37
Recuerdo estas cosas sentada en un desván, un trastero, lo que podría llamarse la guenizá de casa de los Shepher. Estoy sola, una escalera de mano de cinco peldaños me separa del mundo.
El desván está lleno de polvo. Respiro polvo. Hay polvo suspendido en el doble rayo de sol que penetra por los dos huecos del tejado del que se retiraron dos tejas para que entrara la luz. El polvo se me posa en el cabello y en la ropa. Me llama la atención comprobar que no se trata de polvo corriente. Son motas grandes de color gris oscuro, plumosas, como esas partículas que vuelan en el aire cuando se quema un libro y, cuando muevo los pies en el mar de papeles, siguen volando y se quedan flotando en el aire.
Estoy sentada en una caja de embalaje con la enseña del Beth Din de Jerusalén. La caja está boca abajo y parece una isla en un mar inmenso. A mi alrededor hay más cajas de embalaje, cajas de cartón, montones de documentos, viejas bolsas de lona de la lavandería, un baúl de madera, todo volcado y su contenido derramado en una orgía de confusión. El caos parece extenderse por todos lados, llega hasta penumbrosas distancias donde no alcanza la luz; debajo de los más apartados cabríos cuyos secretos ya no serán nunca descubiertos.

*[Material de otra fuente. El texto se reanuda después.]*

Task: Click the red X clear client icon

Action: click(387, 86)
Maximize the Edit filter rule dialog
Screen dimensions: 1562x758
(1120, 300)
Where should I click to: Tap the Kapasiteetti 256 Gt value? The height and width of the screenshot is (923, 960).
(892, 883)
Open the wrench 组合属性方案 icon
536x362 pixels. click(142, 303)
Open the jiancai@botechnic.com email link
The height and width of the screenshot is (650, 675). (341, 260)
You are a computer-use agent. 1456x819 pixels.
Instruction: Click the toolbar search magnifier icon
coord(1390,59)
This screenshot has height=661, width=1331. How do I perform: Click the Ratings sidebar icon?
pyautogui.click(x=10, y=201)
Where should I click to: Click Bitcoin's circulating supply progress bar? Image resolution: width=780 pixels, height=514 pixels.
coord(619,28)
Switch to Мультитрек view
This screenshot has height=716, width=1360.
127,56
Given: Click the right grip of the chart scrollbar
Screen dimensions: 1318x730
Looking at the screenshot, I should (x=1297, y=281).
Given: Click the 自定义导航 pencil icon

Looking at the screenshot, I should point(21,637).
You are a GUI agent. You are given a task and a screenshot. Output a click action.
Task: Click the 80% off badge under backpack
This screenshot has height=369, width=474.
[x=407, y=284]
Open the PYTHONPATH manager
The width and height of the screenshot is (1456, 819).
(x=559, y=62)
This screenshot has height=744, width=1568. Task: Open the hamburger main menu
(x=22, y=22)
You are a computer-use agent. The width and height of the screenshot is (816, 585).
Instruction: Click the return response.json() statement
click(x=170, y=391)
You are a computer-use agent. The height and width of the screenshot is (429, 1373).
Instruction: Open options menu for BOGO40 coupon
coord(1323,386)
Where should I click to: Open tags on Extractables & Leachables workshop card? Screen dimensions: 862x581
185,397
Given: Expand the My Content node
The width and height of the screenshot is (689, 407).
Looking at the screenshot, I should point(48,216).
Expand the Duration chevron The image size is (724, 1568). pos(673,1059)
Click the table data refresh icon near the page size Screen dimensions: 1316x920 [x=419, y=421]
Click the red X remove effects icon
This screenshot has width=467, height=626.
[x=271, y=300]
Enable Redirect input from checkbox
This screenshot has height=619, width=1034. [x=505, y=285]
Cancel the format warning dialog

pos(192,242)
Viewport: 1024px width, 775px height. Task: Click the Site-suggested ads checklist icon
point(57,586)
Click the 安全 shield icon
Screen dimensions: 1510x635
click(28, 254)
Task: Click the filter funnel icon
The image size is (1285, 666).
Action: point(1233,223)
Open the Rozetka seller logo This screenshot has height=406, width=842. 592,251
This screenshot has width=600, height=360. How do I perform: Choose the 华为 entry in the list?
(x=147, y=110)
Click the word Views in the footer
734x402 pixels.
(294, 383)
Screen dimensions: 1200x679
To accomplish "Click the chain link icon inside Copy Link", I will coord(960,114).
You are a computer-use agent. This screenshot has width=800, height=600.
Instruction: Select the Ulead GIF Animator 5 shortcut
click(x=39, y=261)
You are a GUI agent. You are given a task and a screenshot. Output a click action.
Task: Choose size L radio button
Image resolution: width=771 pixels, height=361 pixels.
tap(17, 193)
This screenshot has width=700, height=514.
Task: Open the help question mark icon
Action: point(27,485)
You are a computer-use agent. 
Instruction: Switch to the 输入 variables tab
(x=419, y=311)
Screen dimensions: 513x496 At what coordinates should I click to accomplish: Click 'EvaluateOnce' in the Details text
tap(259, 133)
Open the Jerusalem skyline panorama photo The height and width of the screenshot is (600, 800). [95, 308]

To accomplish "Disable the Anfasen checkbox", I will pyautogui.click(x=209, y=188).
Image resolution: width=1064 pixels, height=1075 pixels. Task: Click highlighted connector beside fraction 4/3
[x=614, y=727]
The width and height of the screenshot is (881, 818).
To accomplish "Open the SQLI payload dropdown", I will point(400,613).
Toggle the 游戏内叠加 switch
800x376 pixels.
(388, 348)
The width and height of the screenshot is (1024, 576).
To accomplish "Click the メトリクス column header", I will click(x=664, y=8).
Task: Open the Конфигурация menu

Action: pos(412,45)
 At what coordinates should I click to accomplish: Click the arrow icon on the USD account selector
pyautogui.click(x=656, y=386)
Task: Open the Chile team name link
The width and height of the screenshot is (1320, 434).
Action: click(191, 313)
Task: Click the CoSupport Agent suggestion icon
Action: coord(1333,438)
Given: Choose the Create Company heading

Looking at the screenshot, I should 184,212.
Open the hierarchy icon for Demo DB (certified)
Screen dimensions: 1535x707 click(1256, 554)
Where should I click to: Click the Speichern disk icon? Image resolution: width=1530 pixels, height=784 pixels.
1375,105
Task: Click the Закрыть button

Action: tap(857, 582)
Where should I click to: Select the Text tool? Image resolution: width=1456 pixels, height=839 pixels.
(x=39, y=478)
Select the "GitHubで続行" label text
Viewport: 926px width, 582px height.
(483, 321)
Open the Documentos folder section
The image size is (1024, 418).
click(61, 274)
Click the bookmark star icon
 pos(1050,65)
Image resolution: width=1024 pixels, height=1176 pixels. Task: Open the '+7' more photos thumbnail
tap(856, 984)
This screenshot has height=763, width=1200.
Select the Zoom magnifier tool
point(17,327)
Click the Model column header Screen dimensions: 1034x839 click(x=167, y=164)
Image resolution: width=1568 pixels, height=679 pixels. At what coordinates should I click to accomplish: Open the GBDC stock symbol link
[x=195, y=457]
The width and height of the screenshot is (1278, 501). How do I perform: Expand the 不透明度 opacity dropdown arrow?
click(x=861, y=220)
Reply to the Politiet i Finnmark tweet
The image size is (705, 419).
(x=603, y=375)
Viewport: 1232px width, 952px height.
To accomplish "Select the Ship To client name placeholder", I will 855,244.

Hoy en día hay tesoros de manuscritos cuyos guardianes, para protegerlos contra los rigores del tiempo, los conservan en cámaras acorazadas controladas por complejos equipos que calibran la humedad y la sequedad, el calor y el frío. El tesoro de la familia Shepher no ha recibido ese trato. Ha sufrido durante siete décadas las fluctuaciones de los veranos de Jerusalén, las heladas de Jerusalén. Lo ha penetrado la humedad de las lluvias de octubre y se ha calentado con los soles de agosto. El endeble escudo de las tejas, el cartón y la lona no le han prestado mucha protección. Y, como todo el mundo sabe, un desván es un medio donde reinan los extremos. No es de extrañar, pues, que al agacharme para coger un manuscrito, el borde del mismo se me desmigaje en la mano como si de una oblea se tratara.
Encuentro muchos de esos fragmentos, van desintegrándose lentamente antes de convertirse en polvo blando y granuloso. Una capa de un centímetro de esa materia cubre el suelo. Me parece harina cuando la toco con las manos.
Mi tío me dijo: «Si quieres algo, lo coges. Lo que queda irá al fuego».
Cojo, pues, un solo papel de escritura aracnoidea, ilegible casi: una receta para encurtir pepinillos, quizás, o una nota recordatoria oficial o una de las muchas listas de la compra escritas por mi abuelo. Conservo un pequeño fragmento como recordatorio y cargo con el peso de todo lo que se ha perdido.
Tampoco examino todo el tesoro de los trastos restantes que serán polvo y cascotes: las seis tinajas de tierra procedente de los Territorios, los cálculos que establecen la fecha del fin del mundo, el manuscrito desvaído de una novela inacabada; un retrato de Theodor Herzl que el moho y los hongos han borrado casi.
Me quedo mucho rato en el desván. Y pienso en todos los demás manuscritos y en todos los demás desvanes: en códices desvanecidos y desvanecidas verdades; en la sinagoga de Bielsk que fue incendiada con sus congregantes dentro; y en los centenares y millares de almas olvidadas, los miembros perdidos de un clan vasto y diseminado: los Shepher, los Shaffer y los Shaeffer, los Shifrin y los Shapiro y las Shapira, los Siffre y los Saffre, de los que no queda zapato ni guante, cuyos huesos son polvo que hoy circunda la tierra; y en todos los textos que a causa de sus muchos errores no eran válidos, pero que, por llevar el nombre de Dios, no se destruirán nunca.